→ **TRY IT**:
Scan the entries below for the word "will". Copy each line that has it.

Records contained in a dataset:

▬▬▬▬▬▬

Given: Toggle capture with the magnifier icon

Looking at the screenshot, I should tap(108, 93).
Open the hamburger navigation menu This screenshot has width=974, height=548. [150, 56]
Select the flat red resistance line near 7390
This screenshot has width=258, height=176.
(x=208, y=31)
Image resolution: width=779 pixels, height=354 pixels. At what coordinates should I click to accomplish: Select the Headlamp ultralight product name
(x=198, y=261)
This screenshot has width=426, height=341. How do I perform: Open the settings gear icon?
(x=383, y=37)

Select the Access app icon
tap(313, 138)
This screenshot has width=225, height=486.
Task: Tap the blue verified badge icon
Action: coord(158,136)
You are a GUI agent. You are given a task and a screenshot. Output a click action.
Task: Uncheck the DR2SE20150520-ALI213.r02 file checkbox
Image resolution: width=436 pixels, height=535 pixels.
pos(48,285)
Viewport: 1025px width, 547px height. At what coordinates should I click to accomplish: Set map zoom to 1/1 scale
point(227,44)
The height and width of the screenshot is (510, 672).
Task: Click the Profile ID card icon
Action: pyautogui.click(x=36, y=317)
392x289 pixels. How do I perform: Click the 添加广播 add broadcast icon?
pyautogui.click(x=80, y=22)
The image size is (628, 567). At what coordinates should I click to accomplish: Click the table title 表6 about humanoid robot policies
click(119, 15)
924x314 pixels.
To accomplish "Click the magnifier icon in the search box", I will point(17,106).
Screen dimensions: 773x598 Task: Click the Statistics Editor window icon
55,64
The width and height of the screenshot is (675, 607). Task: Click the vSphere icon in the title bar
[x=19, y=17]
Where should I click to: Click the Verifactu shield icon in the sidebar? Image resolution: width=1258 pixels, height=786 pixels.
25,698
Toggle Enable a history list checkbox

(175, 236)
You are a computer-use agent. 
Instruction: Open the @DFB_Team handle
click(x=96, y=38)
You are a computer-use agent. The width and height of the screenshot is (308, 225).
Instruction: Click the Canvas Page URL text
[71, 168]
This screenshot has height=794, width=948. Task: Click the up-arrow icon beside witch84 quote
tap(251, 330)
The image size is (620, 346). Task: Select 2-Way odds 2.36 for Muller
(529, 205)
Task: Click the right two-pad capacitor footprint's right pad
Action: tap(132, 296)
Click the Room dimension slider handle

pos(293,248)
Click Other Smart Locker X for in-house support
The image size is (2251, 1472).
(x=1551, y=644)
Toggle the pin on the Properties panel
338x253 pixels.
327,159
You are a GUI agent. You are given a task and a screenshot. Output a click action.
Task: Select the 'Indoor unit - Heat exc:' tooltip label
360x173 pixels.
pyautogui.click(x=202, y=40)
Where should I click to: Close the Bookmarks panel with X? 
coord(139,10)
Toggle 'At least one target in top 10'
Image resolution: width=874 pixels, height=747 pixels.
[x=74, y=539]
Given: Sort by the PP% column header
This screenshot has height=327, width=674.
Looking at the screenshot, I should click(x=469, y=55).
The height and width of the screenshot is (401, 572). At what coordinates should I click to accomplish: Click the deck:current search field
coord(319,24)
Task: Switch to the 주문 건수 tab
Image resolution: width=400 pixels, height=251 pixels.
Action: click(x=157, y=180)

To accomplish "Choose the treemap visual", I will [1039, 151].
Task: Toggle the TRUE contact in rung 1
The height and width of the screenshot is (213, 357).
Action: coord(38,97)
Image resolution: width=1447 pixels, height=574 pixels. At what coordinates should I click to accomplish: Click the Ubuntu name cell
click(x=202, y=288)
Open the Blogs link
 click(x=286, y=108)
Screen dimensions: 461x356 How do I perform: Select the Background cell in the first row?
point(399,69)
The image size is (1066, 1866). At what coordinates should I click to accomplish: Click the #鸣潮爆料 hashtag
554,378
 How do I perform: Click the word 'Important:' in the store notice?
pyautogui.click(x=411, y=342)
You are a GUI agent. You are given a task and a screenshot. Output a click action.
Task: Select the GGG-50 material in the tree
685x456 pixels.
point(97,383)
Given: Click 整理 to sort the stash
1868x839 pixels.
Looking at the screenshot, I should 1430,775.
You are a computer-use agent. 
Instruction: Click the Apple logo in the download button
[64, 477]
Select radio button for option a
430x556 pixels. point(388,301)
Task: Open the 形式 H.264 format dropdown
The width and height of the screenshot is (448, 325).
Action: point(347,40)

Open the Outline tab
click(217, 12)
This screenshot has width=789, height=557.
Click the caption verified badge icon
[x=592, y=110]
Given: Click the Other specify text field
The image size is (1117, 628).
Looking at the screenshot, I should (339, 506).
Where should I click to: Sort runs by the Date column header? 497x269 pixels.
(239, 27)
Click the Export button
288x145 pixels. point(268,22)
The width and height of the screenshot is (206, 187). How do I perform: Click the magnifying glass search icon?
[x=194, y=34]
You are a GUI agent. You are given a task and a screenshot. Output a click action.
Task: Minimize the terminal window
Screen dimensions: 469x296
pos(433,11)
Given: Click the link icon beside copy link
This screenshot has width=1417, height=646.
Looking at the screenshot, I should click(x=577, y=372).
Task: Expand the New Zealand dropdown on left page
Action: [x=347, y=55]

▬▬▬▬▬▬

→ **ANSWER FOR THE TASK**:
To accomplish "Click the magnifier icon in the search box", I will point(17,106).
To accomplish "Choose the treemap visual", I will [1039, 151].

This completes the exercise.